La posologie qui sera utilisée pendant la phase clinique III
Au début de la phase clinique II, on procède souvent avec une augmentation
croissante de la dose afin d’obtenir une estimation préliminaire des effets. La relation __________ observée pendant cette phase sera confirmée dans les essais subséquents.
dose-effet
Les recherches portant sur de nouvelles indications prévues par un médicament déjà approuvé et disponible sur le marché sont généralement considérées comme des essais de phase ____.
2
En résumé, la phase clinique de phase II consiste à quoi (3)?
- optimiser la posologie et déterminer la meilleure dose
- évaluer la relation dose-effet
- étudier les effets secondaires et les risques associés
Selon Santé Canada, qu’est-ce que la phase 3?
Il s’agit d’essais contrôlés ou non contrôlés menés après l’établissement des preuves préliminaires sur l’efficacité de la drogue.
Ces essais ont pour objet la collecte de données additionnelles sur l’efficacité et l’innocuité cliniques dans le cadre des
conditions d’utilisation proposées.
La phase 3 est dite phase thérapeutique __________________.
confirmatoire
C’est au cours de cette phase que les données obtenues pendant la phase II sur l’___________ et l’___________ du médicament seront confirmées.
efficacité
innocuité
En quoi consiste essentiellement la phase 3?

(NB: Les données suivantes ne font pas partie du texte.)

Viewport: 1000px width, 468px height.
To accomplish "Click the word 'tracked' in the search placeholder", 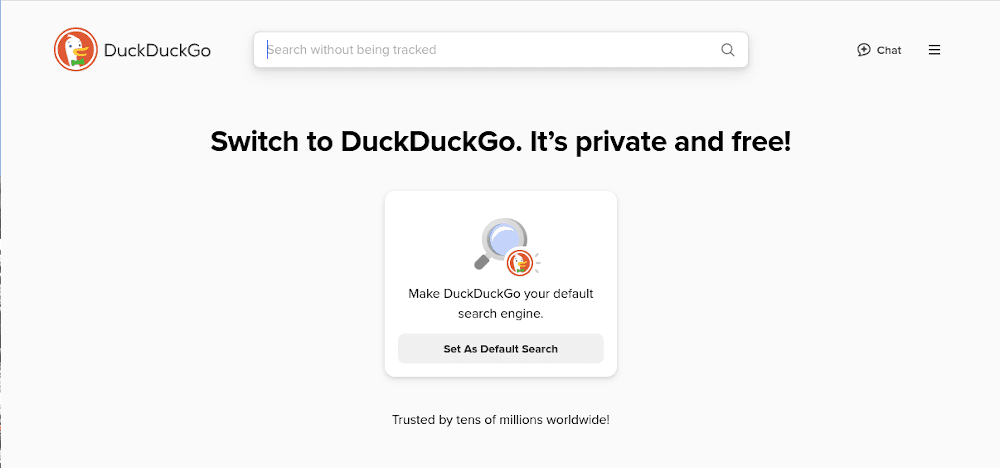I will [415, 50].
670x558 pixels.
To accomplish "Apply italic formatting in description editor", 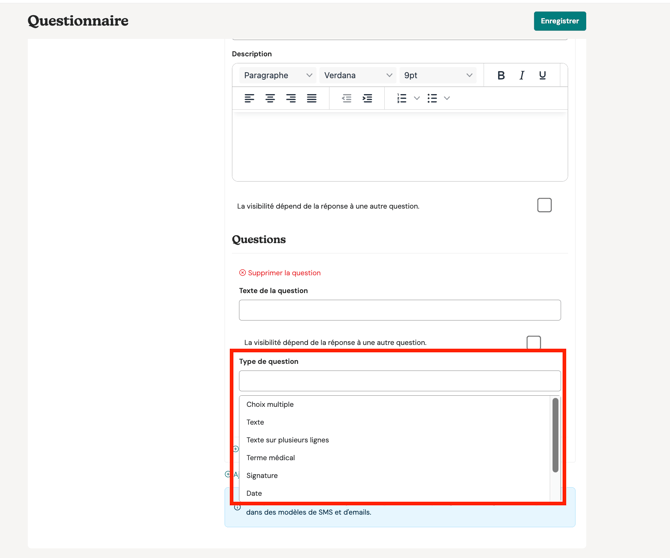I will point(522,76).
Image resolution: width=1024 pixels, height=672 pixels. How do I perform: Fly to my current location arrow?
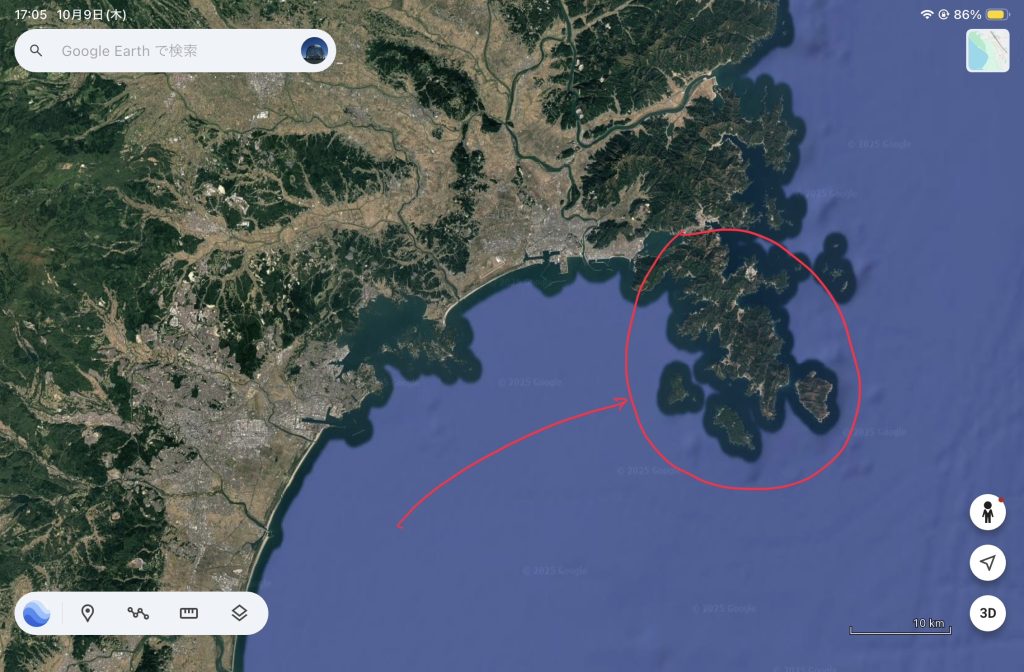point(987,562)
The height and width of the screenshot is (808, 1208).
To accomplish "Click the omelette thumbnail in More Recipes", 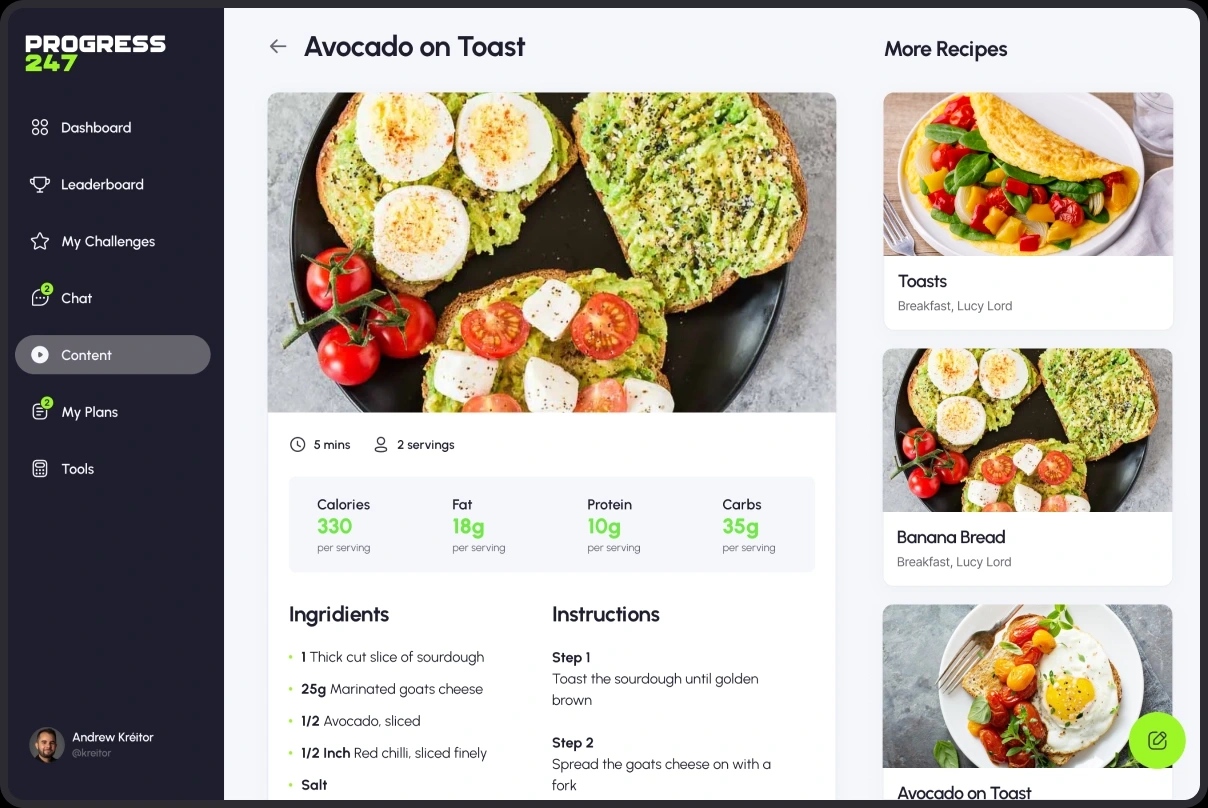I will click(1028, 174).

À une évaluation plus poussée des
risques et avantages du médicament
Le médicament est testé sur des groupes particuliers d’individus, par exemple, des individus à différents stades de la maladie, des populations de différentes ethnies, de différents groupes d’âge, etc.
À cause du grand nombre et de la
diversité de sujets, les essais peuvent se dérouler dans plusieurs villes du monde.
Les essais sont généralement randomisés. Qu’est-ce que ça veut dire?
C’est-à-dire que des groupes d’individus sont formés de façon aléatoire afin de réduire au minimum la possibilité d’un biais et d’assurer la comparabilité des groupes
Les essais se font selon différents scénarios possibles. Quels sont ces scénarios?
- Comparaison avec un placebo
- Comparaison avec un autre médicament existant
- En combinaison avec un autre médicament existant
- Essais de diverses doses du médicament à l’étude
Les relations dose-effet observées en phase II seront confirmées. On peut ainsi déterminer la posologie la plus efficace.